For one thing, Johnson has decided that the federal government should enforce immunizations upon our children.  Now, I'm not a parent, but if I was, and my wife was amenable to it, we'd probably have our children immunized.  But I absolutely do not want our federal government forcing kids to be immunized.  That is a family decision, or a school district decision, or at the very most, a state decision, depending perhaps on the ecological climate in that state.

I would think a Libertarian would be adamantly against such a big-government idea as forced immunizations.  Not Johnson, however.

But wait, there's more:
  • Johnson is a proponent of legalizing marijuana for recreational use.  He's even been president of a recreational marijuana company.  I didn't know that before this summer.  Did you?
  • When asked, during a Libertarian convention, whether America's involvement in World War II was moral, Johnson said "I don't know."

Data shown =>
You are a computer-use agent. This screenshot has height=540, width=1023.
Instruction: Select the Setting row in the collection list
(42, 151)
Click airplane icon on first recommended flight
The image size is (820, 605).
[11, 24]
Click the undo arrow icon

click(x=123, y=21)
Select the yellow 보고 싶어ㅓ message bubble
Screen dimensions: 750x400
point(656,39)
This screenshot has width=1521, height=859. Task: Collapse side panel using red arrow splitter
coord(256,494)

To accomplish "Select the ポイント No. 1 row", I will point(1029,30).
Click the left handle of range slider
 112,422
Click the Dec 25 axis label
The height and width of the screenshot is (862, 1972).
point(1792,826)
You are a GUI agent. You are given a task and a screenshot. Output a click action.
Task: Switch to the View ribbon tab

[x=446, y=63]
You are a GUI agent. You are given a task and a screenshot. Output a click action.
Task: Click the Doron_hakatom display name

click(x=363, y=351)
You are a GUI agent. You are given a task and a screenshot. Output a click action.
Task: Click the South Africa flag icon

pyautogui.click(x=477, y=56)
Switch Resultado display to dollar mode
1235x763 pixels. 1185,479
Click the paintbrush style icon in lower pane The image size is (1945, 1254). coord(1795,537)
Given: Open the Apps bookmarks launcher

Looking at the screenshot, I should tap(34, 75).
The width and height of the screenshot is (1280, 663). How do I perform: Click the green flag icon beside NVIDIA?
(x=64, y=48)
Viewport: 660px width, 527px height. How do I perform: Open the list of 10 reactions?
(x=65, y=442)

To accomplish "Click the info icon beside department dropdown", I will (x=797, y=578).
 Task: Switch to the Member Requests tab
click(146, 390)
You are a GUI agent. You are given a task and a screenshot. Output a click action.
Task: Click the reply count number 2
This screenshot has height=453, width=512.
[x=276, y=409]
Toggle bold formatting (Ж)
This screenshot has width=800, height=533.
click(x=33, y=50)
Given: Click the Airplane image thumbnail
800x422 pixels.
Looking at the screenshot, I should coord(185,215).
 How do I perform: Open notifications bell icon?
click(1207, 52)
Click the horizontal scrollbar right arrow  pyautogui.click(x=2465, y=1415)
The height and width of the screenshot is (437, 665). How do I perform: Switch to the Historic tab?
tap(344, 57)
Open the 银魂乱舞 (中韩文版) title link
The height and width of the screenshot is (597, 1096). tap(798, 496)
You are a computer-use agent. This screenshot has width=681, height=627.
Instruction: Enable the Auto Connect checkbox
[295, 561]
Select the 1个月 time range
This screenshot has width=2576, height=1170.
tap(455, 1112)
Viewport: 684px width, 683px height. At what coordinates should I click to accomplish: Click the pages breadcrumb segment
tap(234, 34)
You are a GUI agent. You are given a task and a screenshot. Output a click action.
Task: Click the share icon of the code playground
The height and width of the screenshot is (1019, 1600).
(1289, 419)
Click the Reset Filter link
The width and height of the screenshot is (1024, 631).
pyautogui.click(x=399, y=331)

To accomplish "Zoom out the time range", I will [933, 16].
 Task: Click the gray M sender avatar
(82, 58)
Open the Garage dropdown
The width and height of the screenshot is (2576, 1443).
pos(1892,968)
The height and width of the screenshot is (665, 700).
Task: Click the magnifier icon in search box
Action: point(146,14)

Problems and tasks =>
**1.** Reproduce the whole passage about Johnson verbatim.
**2.** In the entries, rescale the stretch from the line containing "The width and height of the screenshot is (1280, 663)." through the line containing "(x=65, y=442)": write those lines out again with their requests, multiplying every click coordinate in the answers by 2.3 and rounding to whole numbers, with halves rounded up. Give only those lines.

Responses =>
**1.**
For one thing, Johnson has decided that the federal government should enforce immunizations upon our children.  Now, I'm not a parent, but if I was, and my wife was amenable to it, we'd probably have our children immunized.  But I absolutely do not want our federal government forcing kids to be immunized.  That is a family decision, or a school district decision, or at the very most, a state decision, depending perhaps on the ecological climate in that state.

I would think a Libertarian would be adamantly against such a big-government idea as forced immunizations.  Not Johnson, however.

But wait, there's more:
  • Johnson is a proponent of legalizing marijuana for recreational use.  He's even been president of a recreational marijuana company.  I didn't know that before this summer.  Did you?
  • When asked, during a Libertarian convention, whether America's involvement in World War II was moral, Johnson said "I don't know."

**2.**
The width and height of the screenshot is (1280, 663). How do I perform: Click the green flag icon beside NVIDIA?
(x=147, y=110)
Viewport: 660px width, 527px height. How do I perform: Open the list of 10 reactions?
(x=150, y=1017)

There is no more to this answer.